I begin each school talking about paradigms and where we got them, why they are hard to change and how to change them. These thinking habits are handed to us when we are young, they are not ours. The problem is since they control our behavior it is these thinking patterns that get us our results, not our superior knowledge. This is why we have college educated people corkscrewing multigenerational operations into the ground.
We have been conditioned to think that all we need to do is cut costs and sell for a higher price and we will become wealthy. We all know how this is working out, yet we still cling to the theory. This is a systemic thinking problem if there ever was one. Over time trying to implement this theory into practice beats us down and deflates us until we look just as bad or worse than the people I saw at that intersection going to the factory jobs, because all of the sudden that starts to look good to us.
I have recently written about the price of fats being well below projected break evens. People are beginning to panic about that. They fear the trickle down is coming. If feed yards start losing big money all the sudden they won’t be as willing to pay big prices for replacement feeders. And everyone’s expenses have gone up and we are in this high cost, low sale price situation, which we are conditioned to believe is not good.

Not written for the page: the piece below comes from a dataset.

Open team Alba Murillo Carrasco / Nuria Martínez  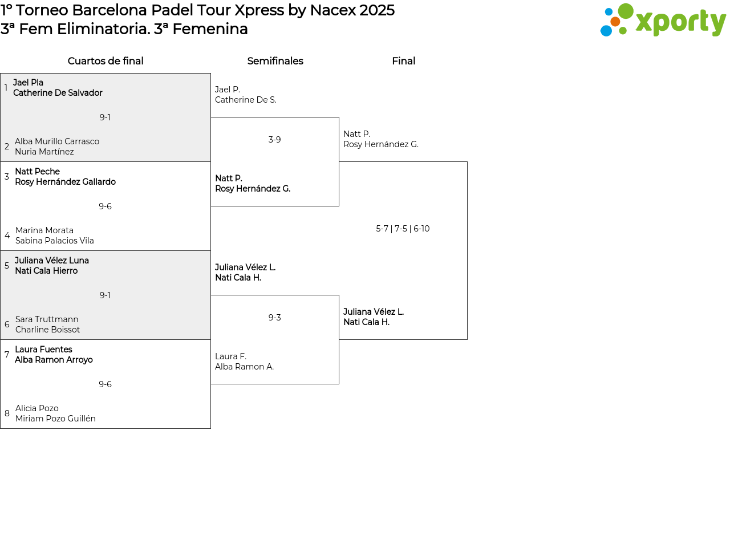pos(57,147)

I looked at market reports every day this week, just like I always do, and I went to a sale yesterday. There were feeder cattle that were under-valued to fats. Even though the market is pulling back right now there are still trades to be made that will generate positive cash flow. Yet no one is excited about that. That is because they are conditioned to think a certain way and they can not see the opportunity to prosper that is right in front of them. That is the power of the paradigm and how it gets us our results.
This week when examining the Value of Gain (VOG) in the plains region we have the classic trough effect happening right now. VOG gets squished right in the middle of the weight spectrum, falling well below Cost of Gain (COG). In the south VOG is signaling that it is a weight gain business all the way through. It is possible to have a much lower sales price and still be paid for putting weight on. That leads to the next point, geographical spreads are well worth taking a look at right now.
This week unweaned calves could be up to 20 back and feeder bulls up to 55 back. People in real estate call that forced equity.